[START INPUT FOR THIS TASK]

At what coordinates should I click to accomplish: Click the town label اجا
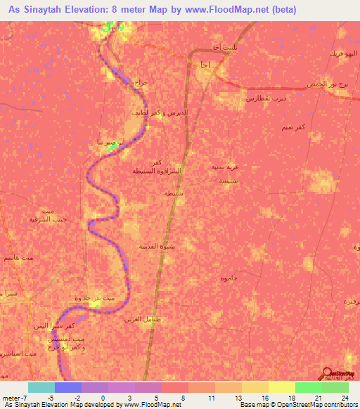[x=204, y=65]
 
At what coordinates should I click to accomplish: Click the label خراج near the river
[x=141, y=83]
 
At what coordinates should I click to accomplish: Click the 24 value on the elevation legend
[x=344, y=398]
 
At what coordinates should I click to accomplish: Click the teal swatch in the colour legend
[x=41, y=387]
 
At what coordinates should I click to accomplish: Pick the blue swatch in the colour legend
[x=68, y=387]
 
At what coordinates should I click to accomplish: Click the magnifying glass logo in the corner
[x=328, y=374]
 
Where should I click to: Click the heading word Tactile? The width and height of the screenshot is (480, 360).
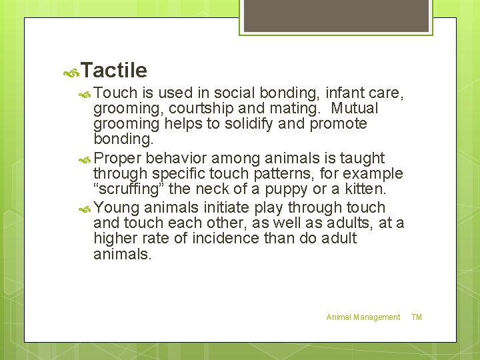[x=115, y=70]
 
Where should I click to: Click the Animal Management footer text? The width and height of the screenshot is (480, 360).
[x=363, y=317]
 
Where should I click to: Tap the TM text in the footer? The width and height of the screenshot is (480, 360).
[x=417, y=317]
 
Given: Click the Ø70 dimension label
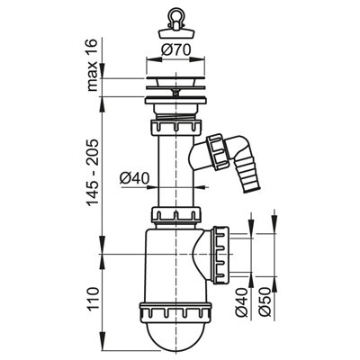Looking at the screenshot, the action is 176,50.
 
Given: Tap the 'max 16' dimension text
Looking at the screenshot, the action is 93,65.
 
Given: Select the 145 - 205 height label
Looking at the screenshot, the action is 93,172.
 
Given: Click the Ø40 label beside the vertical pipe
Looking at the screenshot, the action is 134,179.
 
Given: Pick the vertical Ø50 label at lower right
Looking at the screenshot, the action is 266,302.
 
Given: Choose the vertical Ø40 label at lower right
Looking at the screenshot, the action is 242,302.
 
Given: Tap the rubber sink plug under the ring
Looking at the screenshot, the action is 176,33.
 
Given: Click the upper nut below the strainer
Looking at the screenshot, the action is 176,128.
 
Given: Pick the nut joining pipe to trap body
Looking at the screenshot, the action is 176,215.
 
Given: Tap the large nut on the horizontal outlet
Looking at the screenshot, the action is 221,256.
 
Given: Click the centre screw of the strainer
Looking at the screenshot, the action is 176,91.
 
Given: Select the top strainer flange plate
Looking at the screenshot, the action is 176,79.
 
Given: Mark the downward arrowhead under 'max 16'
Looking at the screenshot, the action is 104,71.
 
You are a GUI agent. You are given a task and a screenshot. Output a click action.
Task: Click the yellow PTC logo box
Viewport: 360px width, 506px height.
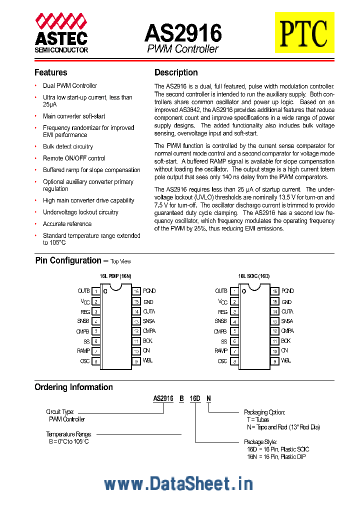point(304,32)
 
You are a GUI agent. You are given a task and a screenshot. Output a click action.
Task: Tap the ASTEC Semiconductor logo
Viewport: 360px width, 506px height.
point(61,33)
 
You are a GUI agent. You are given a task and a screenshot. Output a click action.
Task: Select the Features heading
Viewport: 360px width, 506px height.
point(50,72)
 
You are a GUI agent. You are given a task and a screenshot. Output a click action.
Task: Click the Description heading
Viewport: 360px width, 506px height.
point(176,72)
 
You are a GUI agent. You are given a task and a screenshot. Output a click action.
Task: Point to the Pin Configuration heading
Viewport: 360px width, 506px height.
point(68,260)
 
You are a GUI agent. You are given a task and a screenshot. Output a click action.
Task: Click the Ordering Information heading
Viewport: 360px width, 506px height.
point(74,387)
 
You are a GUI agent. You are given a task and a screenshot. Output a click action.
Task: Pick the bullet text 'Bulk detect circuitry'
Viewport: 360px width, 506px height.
point(68,146)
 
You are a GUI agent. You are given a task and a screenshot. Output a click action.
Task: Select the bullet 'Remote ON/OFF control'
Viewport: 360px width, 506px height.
point(74,158)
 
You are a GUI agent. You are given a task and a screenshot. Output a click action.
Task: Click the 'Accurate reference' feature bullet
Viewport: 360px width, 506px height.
point(67,224)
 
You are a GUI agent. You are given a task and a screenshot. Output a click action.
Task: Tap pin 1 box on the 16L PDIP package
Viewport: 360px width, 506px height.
point(96,291)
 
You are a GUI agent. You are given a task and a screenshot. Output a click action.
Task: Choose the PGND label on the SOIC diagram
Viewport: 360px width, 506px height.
point(288,291)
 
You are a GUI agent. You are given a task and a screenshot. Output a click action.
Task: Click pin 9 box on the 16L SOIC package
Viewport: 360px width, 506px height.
point(274,361)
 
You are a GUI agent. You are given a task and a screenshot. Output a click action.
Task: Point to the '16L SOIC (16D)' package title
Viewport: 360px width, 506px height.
point(254,276)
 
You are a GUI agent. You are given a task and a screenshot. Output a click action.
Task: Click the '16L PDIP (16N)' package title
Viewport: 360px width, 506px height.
point(115,276)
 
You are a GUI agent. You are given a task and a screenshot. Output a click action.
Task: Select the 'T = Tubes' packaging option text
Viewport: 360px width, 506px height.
point(258,420)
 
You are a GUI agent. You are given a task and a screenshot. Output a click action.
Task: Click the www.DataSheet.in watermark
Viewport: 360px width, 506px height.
point(178,484)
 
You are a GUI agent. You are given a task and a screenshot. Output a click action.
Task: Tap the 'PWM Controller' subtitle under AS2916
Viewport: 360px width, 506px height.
point(182,49)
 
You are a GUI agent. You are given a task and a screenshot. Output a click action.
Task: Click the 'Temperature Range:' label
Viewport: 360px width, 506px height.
point(70,434)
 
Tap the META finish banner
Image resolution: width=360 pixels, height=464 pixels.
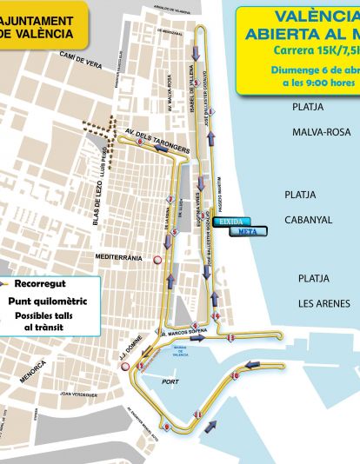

[END INPUT FOR THIS TASK]

Copy out every row above word for word, but leave out the pictures.

At what coordinates should I click to accomplish: Click the town label اجا
[x=204, y=65]
 
At what coordinates should I click to accomplish: Click the label خراج near the river
[x=141, y=83]
 
At what coordinates should I click to accomplish: Click the 24 value on the elevation legend
[x=344, y=398]
 
At what coordinates should I click to accomplish: Click the teal swatch in the colour legend
[x=41, y=387]
 
At what coordinates should I click to accomplish: Pick the blue swatch in the colour legend
[x=68, y=387]
 
At what coordinates should I click to accomplish: Click the magnifying glass logo in the corner
[x=328, y=374]
 
Where should I click to: Click the heading word Tactile? The width and height of the screenshot is (480, 360).
[x=115, y=70]
 
Where should I click to: Click the Animal Management footer text? The width and height of the screenshot is (480, 360).
[x=363, y=317]
 
Where should I click to: Tap the TM text in the footer? The width and height of the screenshot is (480, 360).
[x=417, y=317]
 
Given: Click the Ø70 dimension label
Looking at the screenshot, the action is 176,50.
 
Given: Tap the 'max 16' dimension text
Looking at the screenshot, the action is 93,65.
 
Given: Select the 145 - 205 height label
Looking at the screenshot, the action is 93,172.
 
Given: Click the Ø40 label beside the vertical pipe
Looking at the screenshot, the action is 134,179.
 
Given: Pick the vertical Ø50 label at lower right
Looking at the screenshot, the action is 266,302.
 
Given: Choose the vertical Ø40 label at lower right
Looking at the screenshot, the action is 242,302.
 
Given: Tap the rubber sink plug under the ring
Looking at the screenshot, the action is 176,33.
 
Given: Click the upper nut below the strainer
Looking at the screenshot, the action is 176,128.
 
Given: Pick the nut joining pipe to trap body
Looking at the screenshot, the action is 176,215.
 
Given: Tap the large nut on the horizontal outlet
Looking at the screenshot, the action is 221,256.
 
Given: Click the centre screw of the strainer
Looking at the screenshot, the action is 176,91.
 
Given: Select the top strainer flange plate
Looking at the screenshot, the action is 176,79.
 
Given: Mark the downward arrowhead under 'max 16'
Looking at the screenshot, the action is 104,71.
 
You are a GUI agent. You are given a task and a screenshot. Output a click action.
Task: Click the yellow PTC logo box
Viewport: 360px width, 506px height.
point(304,32)
 
You are a GUI agent. You are given a task and a screenshot. Output a click action.
Task: Tap the ASTEC Semiconductor logo
Viewport: 360px width, 506px height.
point(61,33)
 
You are a GUI agent. You are given a task and a screenshot. Output a click action.
Task: Select the Features heading
Viewport: 360px width, 506px height.
point(50,72)
 
You are a GUI agent. You are given a task and a screenshot. Output a click action.
Task: Click the Description heading
Viewport: 360px width, 506px height.
point(176,72)
 
You are a GUI agent. You are given a task and a screenshot. Output a click action.
Task: Point to the Pin Configuration heading
Viewport: 360px width, 506px height.
point(68,260)
 
You are a GUI agent. You are given a task and a screenshot. Output a click action.
Task: Click the Ordering Information heading
Viewport: 360px width, 506px height.
point(74,387)
 
You are a GUI agent. You are given a task and a screenshot. Output a click action.
Task: Pick the bullet text 'Bulk detect circuitry'
Viewport: 360px width, 506px height.
point(68,146)
 
You are a GUI agent. You are given a task and a screenshot. Output a click action.
Task: Select the bullet 'Remote ON/OFF control'
Viewport: 360px width, 506px height.
point(74,158)
 
You are a GUI agent. You are given a task and a screenshot. Output a click action.
Task: Click the 'Accurate reference' feature bullet
Viewport: 360px width, 506px height.
point(67,224)
 
You are a GUI agent. You are given a task and a screenshot. Output a click action.
Task: Tap pin 1 box on the 16L PDIP package
Viewport: 360px width, 506px height.
point(96,291)
 
You are a GUI agent. You are given a task and a screenshot. Output a click action.
Task: Choose the PGND label on the SOIC diagram
Viewport: 360px width, 506px height.
point(288,291)
 
You are a GUI agent. You are given a task and a screenshot. Output a click action.
Task: Click pin 9 box on the 16L SOIC package
Viewport: 360px width, 506px height.
point(274,361)
 
You are a GUI agent. You are given a task and a screenshot. Output a click action.
Task: Point to the '16L SOIC (16D)' package title
Viewport: 360px width, 506px height.
point(254,276)
 
You are a GUI agent. You are given a task and a screenshot. Output a click action.
Task: Click the '16L PDIP (16N)' package title
Viewport: 360px width, 506px height.
point(115,276)
 
You are a GUI agent. You are given a task and a screenshot. Output a click action.
Task: Select the 'T = Tubes' packaging option text
Viewport: 360px width, 506px height.
point(258,420)
 
You are a GUI agent. You are given a task and a screenshot. Output a click action.
Task: Click the www.DataSheet.in watermark
Viewport: 360px width, 506px height.
point(178,484)
 
You are a GUI agent. You are given a task and a screenshot. Output a click action.
Task: Tap the 'PWM Controller' subtitle under AS2916
Viewport: 360px width, 506px height.
point(182,49)
 
You are a GUI agent. You are given a task and a screenshot. Output a click action.
Task: Click the 'Temperature Range:' label
Viewport: 360px width, 506px height.
point(70,434)
 
Tap the META finish banner
Image resolution: width=360 pixels, height=464 pixels.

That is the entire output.